If you haven’t read this book, you should. Like.. now. Go get it. Seriously….go on now, scoot! Come back and tell me when you’ve bought it.

I am utterly convinced this will be a movie starring that chick from Chuck (except she’ll have a dye job) – it’s that freaking good.

Fellow Canadian author Catherine McKenzie’s debut is a remarkable work… and I’m a dude…

Here’s the skinny:

Katie Sandford has just gotten an interview at her favourite music magazine, The Line. It’s the chance of a lifetime. So what does she do? Goes out to celebrate — and shows up still drunk at the interview. No surprise, she doesn’t get the job, but the folks at The Line think she might be perfect for another assignment for their sister gossip rag. All Katie has to do is follow It Girl Amber Sheppard into rehab.
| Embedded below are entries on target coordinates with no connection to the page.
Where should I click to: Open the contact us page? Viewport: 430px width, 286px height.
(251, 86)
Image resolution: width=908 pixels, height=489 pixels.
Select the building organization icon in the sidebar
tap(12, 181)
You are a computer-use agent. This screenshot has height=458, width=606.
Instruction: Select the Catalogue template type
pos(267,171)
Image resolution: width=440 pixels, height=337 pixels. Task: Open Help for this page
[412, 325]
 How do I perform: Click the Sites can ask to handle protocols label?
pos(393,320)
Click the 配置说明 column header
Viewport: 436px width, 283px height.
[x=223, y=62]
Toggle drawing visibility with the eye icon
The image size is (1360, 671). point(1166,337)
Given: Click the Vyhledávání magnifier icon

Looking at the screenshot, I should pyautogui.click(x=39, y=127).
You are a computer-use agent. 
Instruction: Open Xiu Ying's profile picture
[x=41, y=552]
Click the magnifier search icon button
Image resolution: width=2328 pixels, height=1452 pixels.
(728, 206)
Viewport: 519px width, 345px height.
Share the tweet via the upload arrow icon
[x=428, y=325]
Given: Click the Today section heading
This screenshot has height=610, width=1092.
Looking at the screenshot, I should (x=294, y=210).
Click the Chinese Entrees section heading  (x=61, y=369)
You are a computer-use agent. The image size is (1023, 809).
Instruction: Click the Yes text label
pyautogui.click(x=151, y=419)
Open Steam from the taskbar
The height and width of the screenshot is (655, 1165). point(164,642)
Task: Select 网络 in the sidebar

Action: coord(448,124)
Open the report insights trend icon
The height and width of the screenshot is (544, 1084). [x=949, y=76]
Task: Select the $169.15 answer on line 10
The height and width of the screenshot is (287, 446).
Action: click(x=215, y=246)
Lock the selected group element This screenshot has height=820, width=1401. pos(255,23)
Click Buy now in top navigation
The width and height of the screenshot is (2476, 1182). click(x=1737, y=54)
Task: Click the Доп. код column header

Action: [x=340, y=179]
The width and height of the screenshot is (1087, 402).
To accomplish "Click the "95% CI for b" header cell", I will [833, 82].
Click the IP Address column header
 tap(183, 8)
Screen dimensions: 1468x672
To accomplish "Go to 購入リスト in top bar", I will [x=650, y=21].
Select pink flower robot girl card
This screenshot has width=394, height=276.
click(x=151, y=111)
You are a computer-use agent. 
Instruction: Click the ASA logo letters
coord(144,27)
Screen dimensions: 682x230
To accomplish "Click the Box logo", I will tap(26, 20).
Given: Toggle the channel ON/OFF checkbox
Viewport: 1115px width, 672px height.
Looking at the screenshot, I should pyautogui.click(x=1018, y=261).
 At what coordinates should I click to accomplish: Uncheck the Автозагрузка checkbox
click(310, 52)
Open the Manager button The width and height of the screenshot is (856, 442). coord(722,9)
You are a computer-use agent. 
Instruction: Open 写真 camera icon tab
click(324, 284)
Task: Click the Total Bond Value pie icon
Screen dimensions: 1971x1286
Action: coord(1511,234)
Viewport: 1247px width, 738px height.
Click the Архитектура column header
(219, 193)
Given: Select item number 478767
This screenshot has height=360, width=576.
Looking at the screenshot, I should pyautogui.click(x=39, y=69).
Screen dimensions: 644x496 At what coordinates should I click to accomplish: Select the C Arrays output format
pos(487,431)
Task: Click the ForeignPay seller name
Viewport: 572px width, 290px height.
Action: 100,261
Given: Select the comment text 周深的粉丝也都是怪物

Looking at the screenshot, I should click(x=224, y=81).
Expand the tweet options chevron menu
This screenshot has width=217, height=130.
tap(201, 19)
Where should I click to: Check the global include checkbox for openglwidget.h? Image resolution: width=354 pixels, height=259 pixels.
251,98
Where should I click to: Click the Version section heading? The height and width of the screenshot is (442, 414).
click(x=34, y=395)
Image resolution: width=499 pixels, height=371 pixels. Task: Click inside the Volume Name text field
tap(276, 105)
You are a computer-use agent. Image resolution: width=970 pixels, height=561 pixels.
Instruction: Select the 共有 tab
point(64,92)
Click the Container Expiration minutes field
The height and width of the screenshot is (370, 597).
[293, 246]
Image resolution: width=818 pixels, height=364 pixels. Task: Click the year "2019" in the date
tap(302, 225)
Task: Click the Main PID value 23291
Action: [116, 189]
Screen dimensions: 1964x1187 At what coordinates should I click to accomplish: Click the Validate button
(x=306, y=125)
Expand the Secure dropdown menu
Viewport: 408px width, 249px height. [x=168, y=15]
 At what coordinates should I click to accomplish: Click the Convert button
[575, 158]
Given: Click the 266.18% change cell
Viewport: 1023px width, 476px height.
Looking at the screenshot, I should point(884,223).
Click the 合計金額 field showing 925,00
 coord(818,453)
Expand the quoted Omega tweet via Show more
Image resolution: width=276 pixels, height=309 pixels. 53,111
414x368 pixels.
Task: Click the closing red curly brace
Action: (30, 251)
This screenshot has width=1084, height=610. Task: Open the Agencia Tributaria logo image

If she can get the inside scoop (and complete the 30-day program without getting kicked out), they’ll reconsider her for the job at The Line.

Katie takes the job. But things get complicated when real friendships develop, a cute celebrity handler named Henry gets involved, and Katie begins to realize she may be in rehab for a reason. Katie has to make a decision — is publishing the article worth everything she has to lose?